Repeat the stretch of the listing from the line containing "The width and" through the end of the listing, both ends included, and leave the pictures out of your answer.

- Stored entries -

= = = = = = =

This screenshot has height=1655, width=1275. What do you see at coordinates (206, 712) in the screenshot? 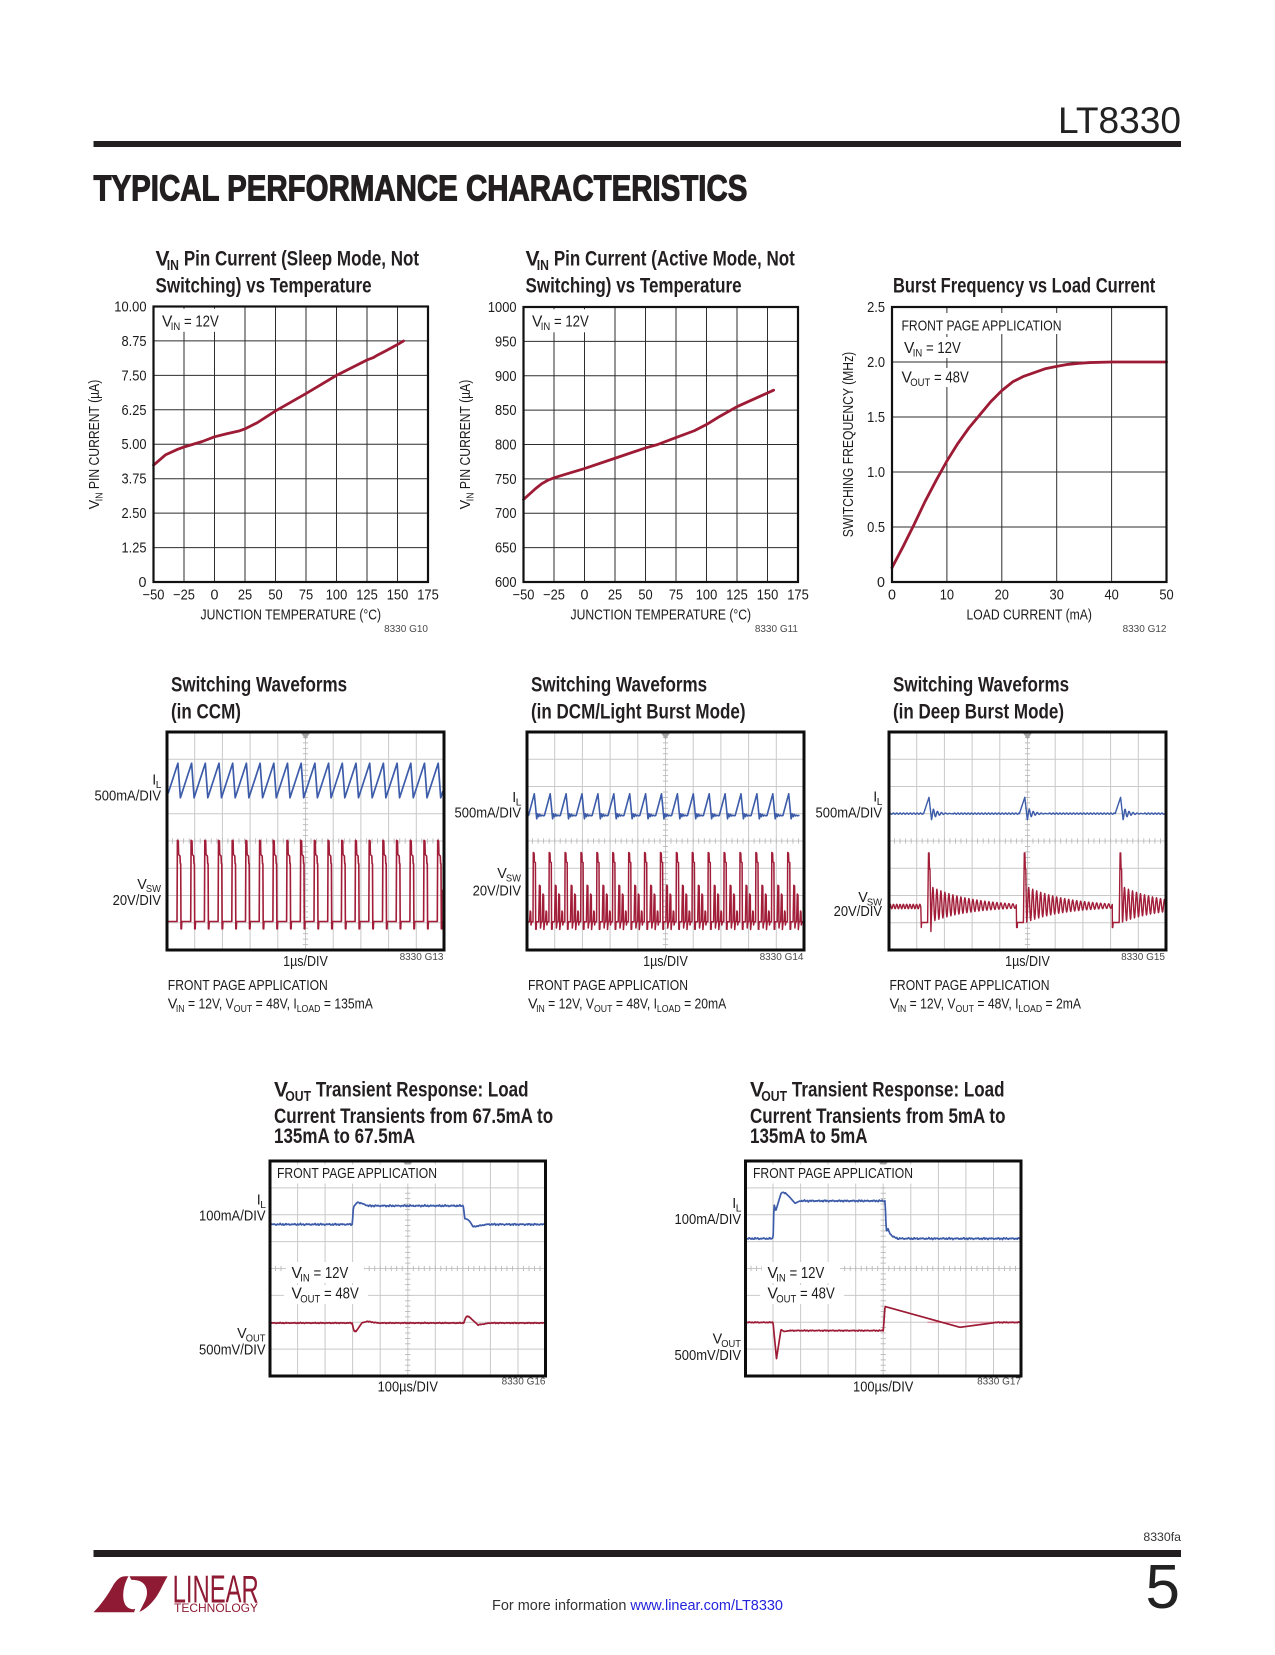
I see `svg-text: (in CCM)` at bounding box center [206, 712].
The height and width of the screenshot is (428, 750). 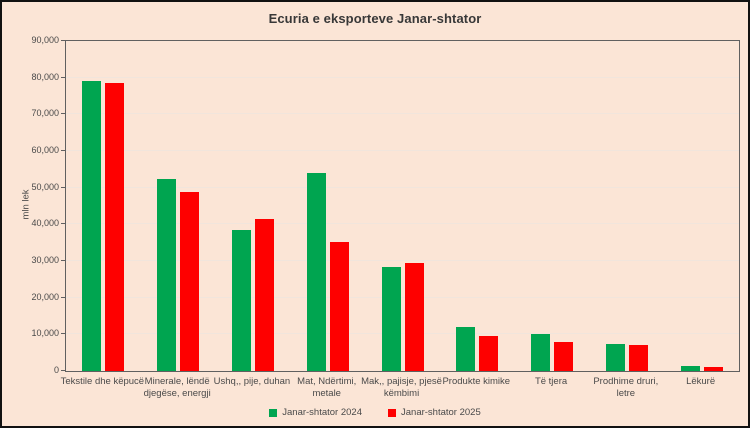 I want to click on x-category-label: Të tjera, so click(x=551, y=382).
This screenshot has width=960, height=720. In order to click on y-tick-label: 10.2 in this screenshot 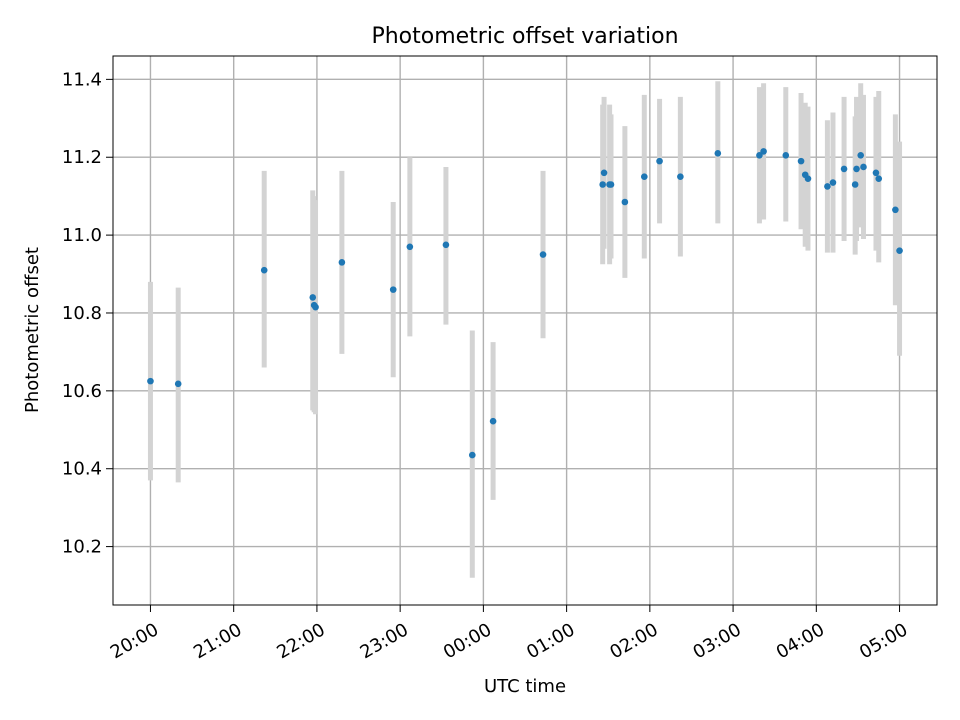, I will do `click(82, 548)`.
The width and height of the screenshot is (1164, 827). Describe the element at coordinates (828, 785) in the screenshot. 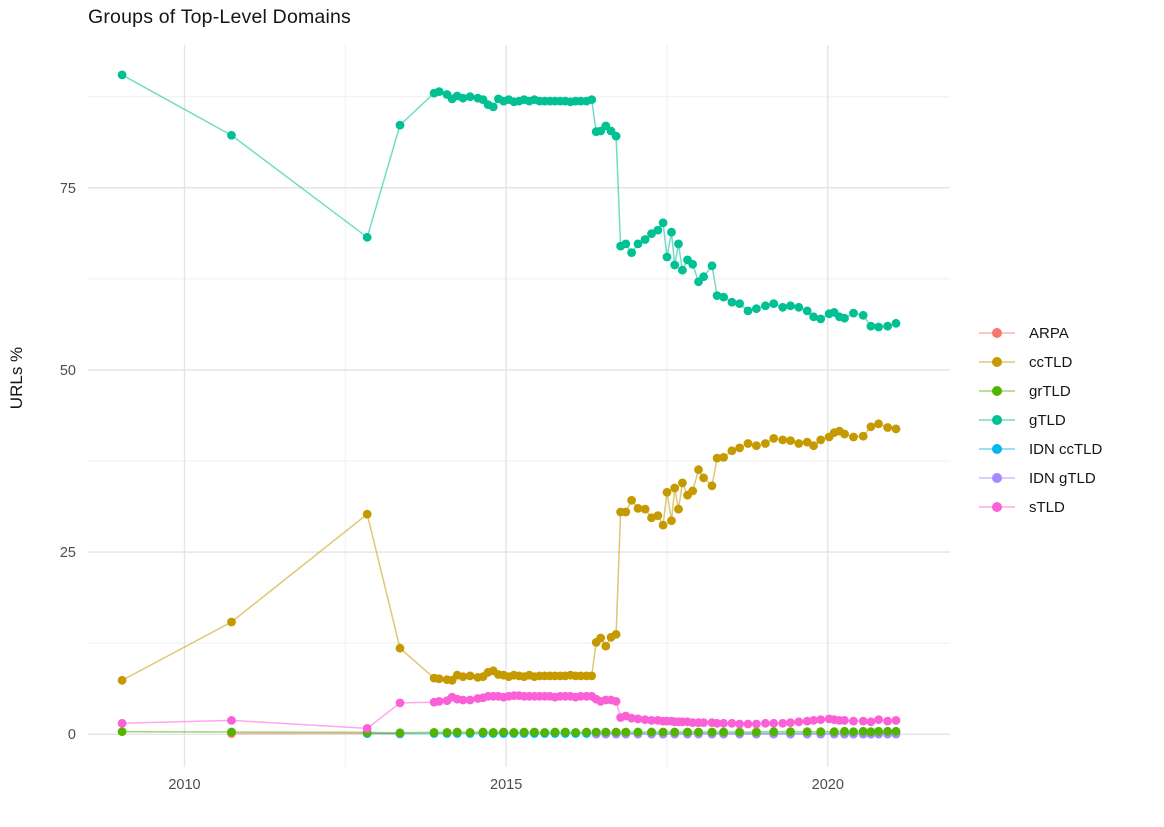

I see `x-tick-label: 2020` at that location.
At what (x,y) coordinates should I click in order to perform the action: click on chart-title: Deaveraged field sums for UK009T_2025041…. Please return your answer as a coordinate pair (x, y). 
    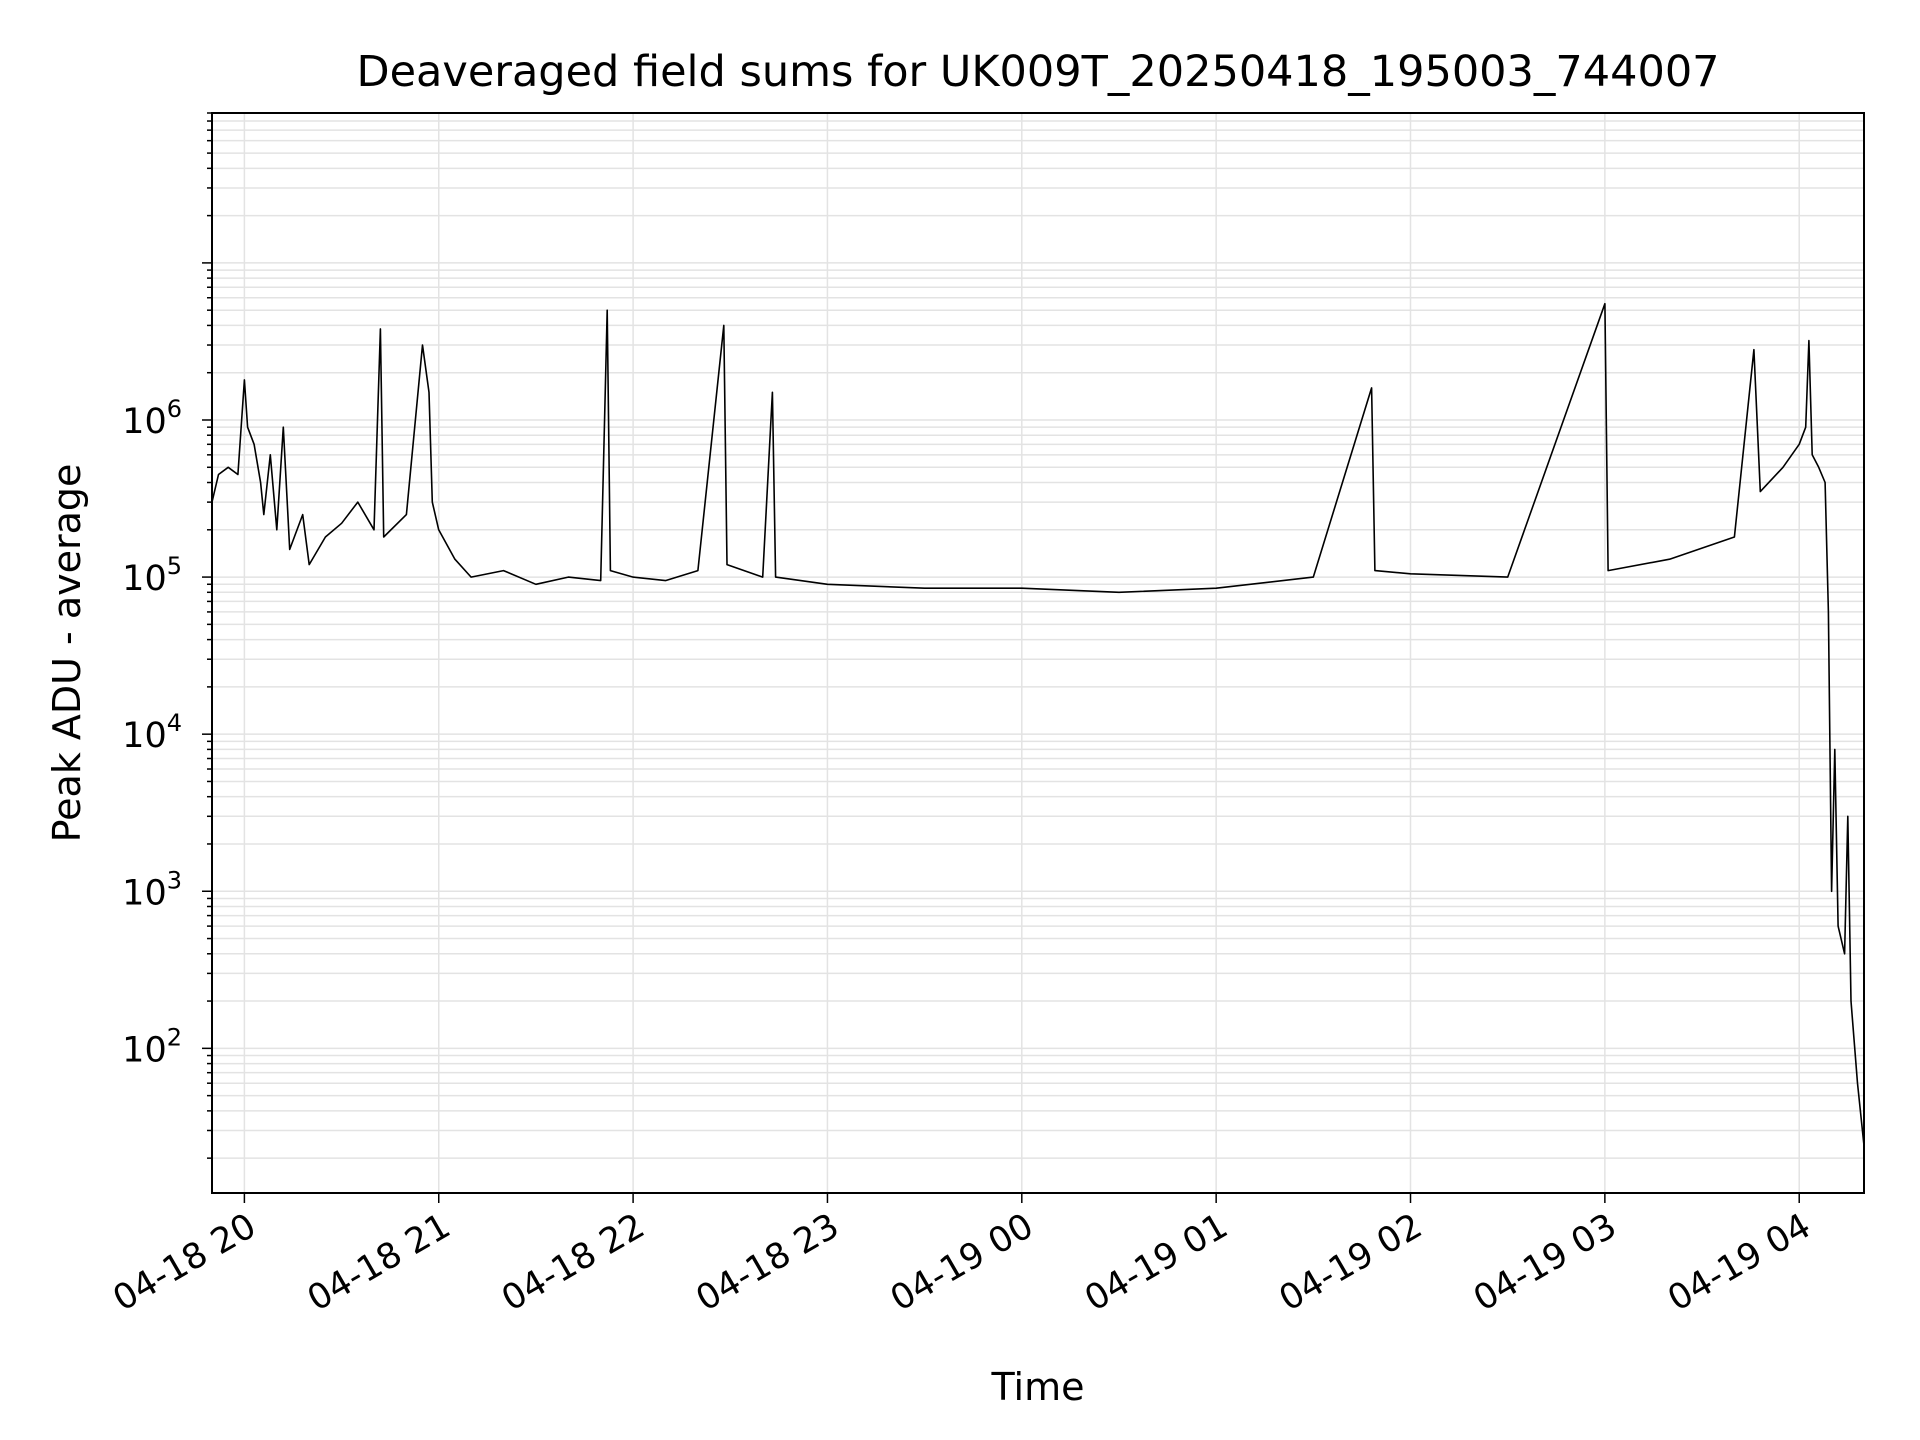
    Looking at the image, I should click on (1038, 72).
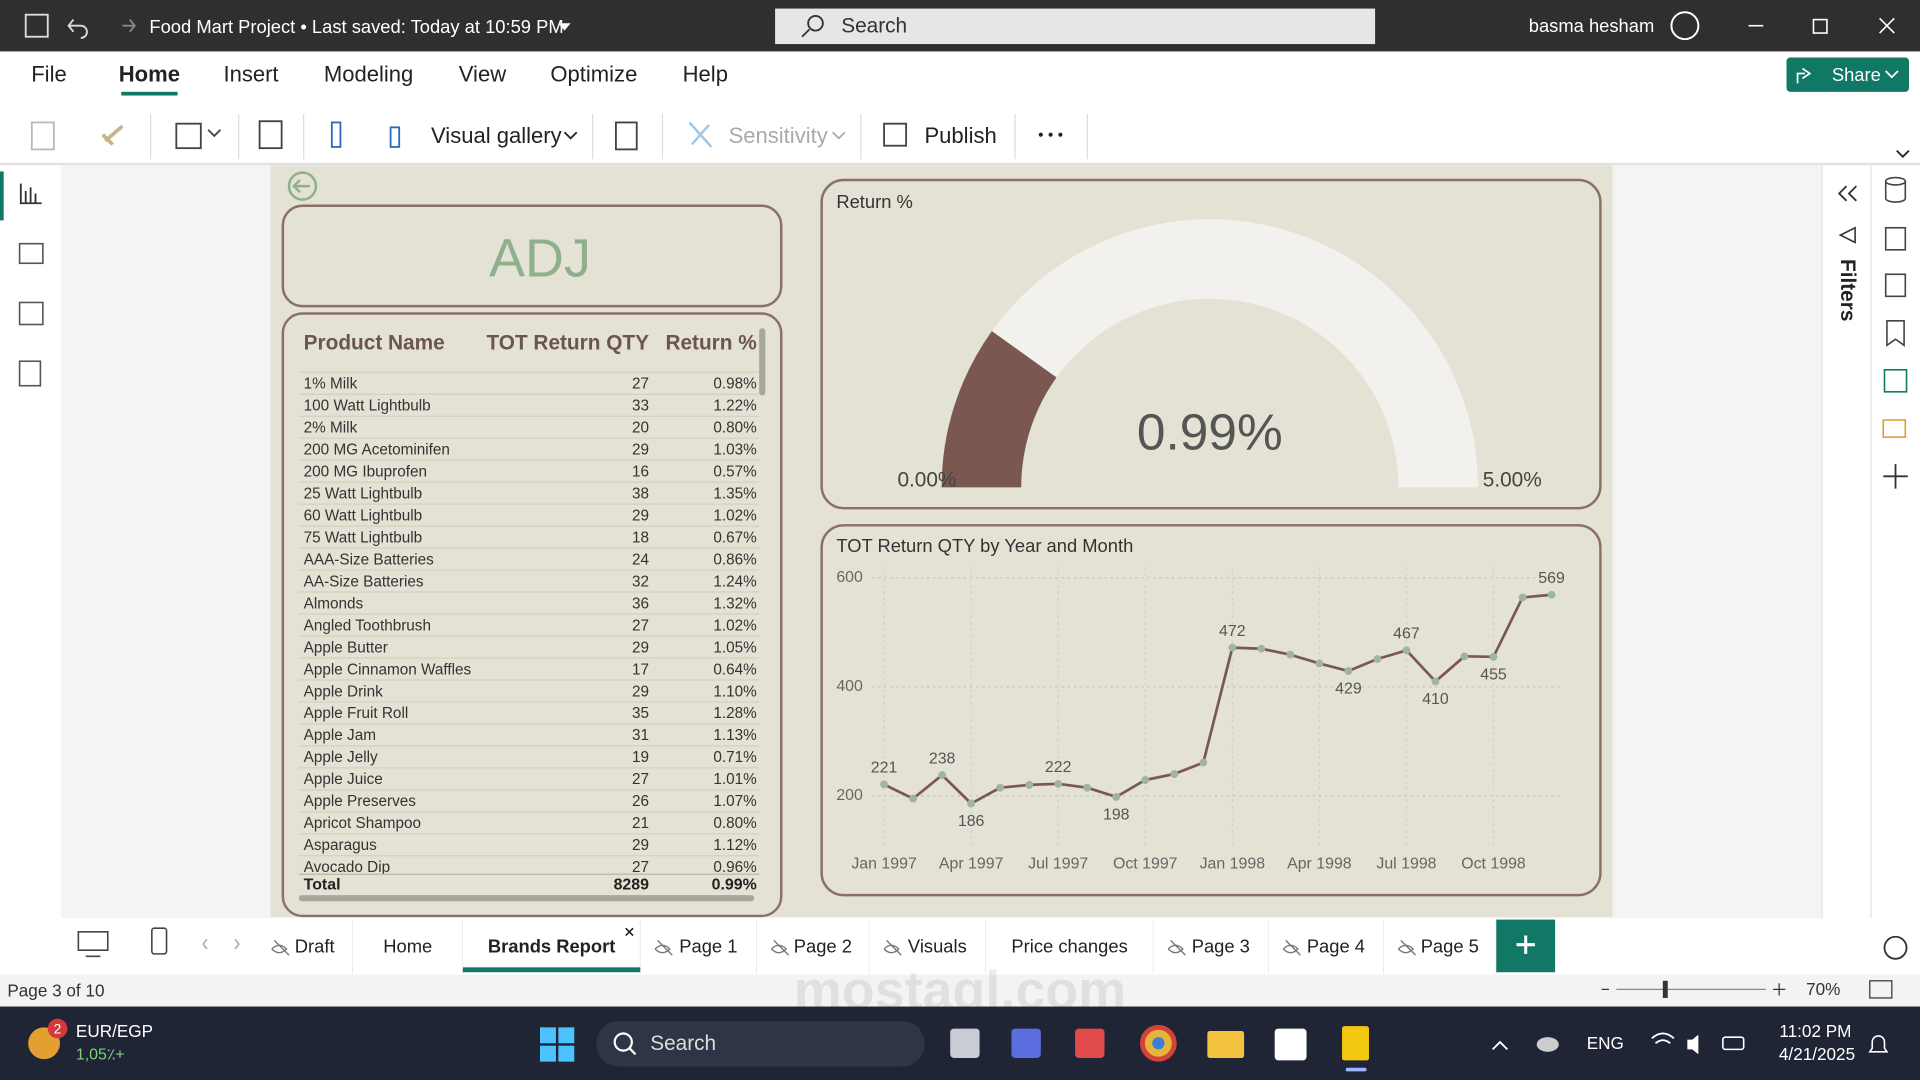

= = = = = = =

- Answer section -
The width and height of the screenshot is (1164, 827). Describe the element at coordinates (828, 785) in the screenshot. 

I see `x-tick-label: 2020` at that location.
At what (x,y) coordinates should I click in order to perform the action: click on chart-title: Deaveraged field sums for UK009T_2025041…. Please return your answer as a coordinate pair (x, y). 
    Looking at the image, I should click on (1038, 72).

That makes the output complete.